Regions with significant populations
- Borno State, Adamawa State, YobeState

Religion
- Christianity, Islam, Traditional

Related ethnic groups
- Hausa, Fulani, Kanuri, Chibok, Marghi

= Babur and Bura people =

Ethnic group in Nigeria

Bura people call themselves Bura or Bura-Pabǝr, while the hausas call them Babur or Baburawa are part of the ethnic groups in Nigeria. They are located in Biu, Hawul, Kwaya Kusar, Shani and Bayo, from Ngulde in Askira/Uba and parts of Damboa LGA of Borno State and from Garkida in GombiLGA, from Barata in Shelleng LGA of Adamawa State. Bura-Pabir People are also found in Bularafa in Gulani LGA and Maza in Gujba LGA of Yobe State as well as on the fringes of Gombe State in Yamaltu Deba LGA (Dadin Kowa Area).

== Origin ==
The origin of Bura-Pabir people can be traced back to the migrants from Yemen through Sudan and the Chad Basin to the present Bura-Pabir location, Northeastern part of Nigeria. However, in the mid-16th century Yamta-ra-Wala defeated the Bura people and established Biu kingdom. Due to the intermarriage between Yamta Wala's people and the Bura people, a new breed of ethnic group called Bura-Pabir or Babur (in Hausa) was created and till today, Bura and Pabir' culture are very similar to the extent that they are regarded as one.

== Traditional ruler ==
The traditional ruler of Bura-Pabir people is locally called Kuthli or Kuhyi, and now an emir since the kingdom became an emirate.
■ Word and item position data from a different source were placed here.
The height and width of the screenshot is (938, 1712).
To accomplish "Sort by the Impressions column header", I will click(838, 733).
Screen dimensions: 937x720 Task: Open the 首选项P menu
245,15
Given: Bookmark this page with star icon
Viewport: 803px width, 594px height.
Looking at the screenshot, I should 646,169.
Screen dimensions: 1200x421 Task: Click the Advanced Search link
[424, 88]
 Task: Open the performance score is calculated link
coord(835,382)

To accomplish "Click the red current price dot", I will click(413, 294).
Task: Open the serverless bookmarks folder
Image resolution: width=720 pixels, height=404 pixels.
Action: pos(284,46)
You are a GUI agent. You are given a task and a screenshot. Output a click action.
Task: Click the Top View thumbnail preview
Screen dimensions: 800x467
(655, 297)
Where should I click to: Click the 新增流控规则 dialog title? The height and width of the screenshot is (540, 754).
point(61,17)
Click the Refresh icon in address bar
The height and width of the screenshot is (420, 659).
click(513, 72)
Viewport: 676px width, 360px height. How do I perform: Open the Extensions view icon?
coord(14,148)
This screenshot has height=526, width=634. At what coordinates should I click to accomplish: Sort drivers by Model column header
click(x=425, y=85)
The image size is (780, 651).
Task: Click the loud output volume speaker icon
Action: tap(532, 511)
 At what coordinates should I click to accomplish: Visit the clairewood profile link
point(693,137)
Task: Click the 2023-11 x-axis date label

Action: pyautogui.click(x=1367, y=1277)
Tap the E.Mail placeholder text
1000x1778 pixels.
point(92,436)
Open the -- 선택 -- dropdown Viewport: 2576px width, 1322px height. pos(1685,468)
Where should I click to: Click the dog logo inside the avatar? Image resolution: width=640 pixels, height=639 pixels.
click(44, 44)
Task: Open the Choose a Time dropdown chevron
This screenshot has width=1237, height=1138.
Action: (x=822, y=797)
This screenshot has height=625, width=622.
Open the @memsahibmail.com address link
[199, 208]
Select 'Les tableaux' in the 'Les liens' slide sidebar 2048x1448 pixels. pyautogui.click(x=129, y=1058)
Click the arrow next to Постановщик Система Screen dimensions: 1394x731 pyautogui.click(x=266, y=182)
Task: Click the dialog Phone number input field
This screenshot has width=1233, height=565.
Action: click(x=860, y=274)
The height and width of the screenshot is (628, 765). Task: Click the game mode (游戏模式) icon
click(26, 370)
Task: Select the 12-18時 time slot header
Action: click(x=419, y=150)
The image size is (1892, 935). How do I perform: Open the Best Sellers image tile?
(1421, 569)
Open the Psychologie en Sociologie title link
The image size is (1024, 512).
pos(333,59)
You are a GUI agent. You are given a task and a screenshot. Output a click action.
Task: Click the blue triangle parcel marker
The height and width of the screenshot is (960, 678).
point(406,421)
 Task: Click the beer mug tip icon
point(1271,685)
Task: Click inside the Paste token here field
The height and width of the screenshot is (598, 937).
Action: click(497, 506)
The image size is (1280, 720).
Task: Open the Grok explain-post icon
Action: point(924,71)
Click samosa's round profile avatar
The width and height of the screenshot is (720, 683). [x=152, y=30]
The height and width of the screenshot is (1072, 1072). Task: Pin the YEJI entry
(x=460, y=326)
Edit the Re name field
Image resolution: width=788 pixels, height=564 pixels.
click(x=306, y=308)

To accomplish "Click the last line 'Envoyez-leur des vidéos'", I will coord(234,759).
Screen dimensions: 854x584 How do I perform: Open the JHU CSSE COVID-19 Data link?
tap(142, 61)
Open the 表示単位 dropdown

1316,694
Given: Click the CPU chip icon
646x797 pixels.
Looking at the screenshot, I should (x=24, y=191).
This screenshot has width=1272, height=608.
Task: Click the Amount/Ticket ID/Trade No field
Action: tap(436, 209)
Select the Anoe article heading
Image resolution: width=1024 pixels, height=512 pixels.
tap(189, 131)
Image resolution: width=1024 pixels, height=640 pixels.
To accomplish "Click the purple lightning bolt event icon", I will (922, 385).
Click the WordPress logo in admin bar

Since they are the major occupants of Biu Kingdom, their current ruler is Mai Mustapha Umar Mustapha II. He assumed office on 21 September 2020.
Emir of Biu Kingdom.

== Marriage culture ==
Bura people have a distinct marriage system. When a girl child is born, the interested suitor signify his intention by presenting a leafy branch of tree into the mother's hut. If accepted, it is expected of him to keep on bringing gifts for the family, assisting the father in law with his farm and other things till the child become of age. Then, he has the right to employ the help of his friend to capture the wife and send her to his house before the bride price and other traditional items are provided.

== Language ==
Bura people are one of the speakers of Afro-Asiatic language of the Chadic group. They speak Bura Language and also have affinity with Hausa and Kanuri, Chibok.

== Religion ==
The Bura people are animists before the advent of Islam and Christianity in the 1920s. Their gods were represented by water, Iron, Stones, Forests etc. God is called Hyel or Hyel-mtaku (God my owner) and Haptu is a personal god who takes cares of the people.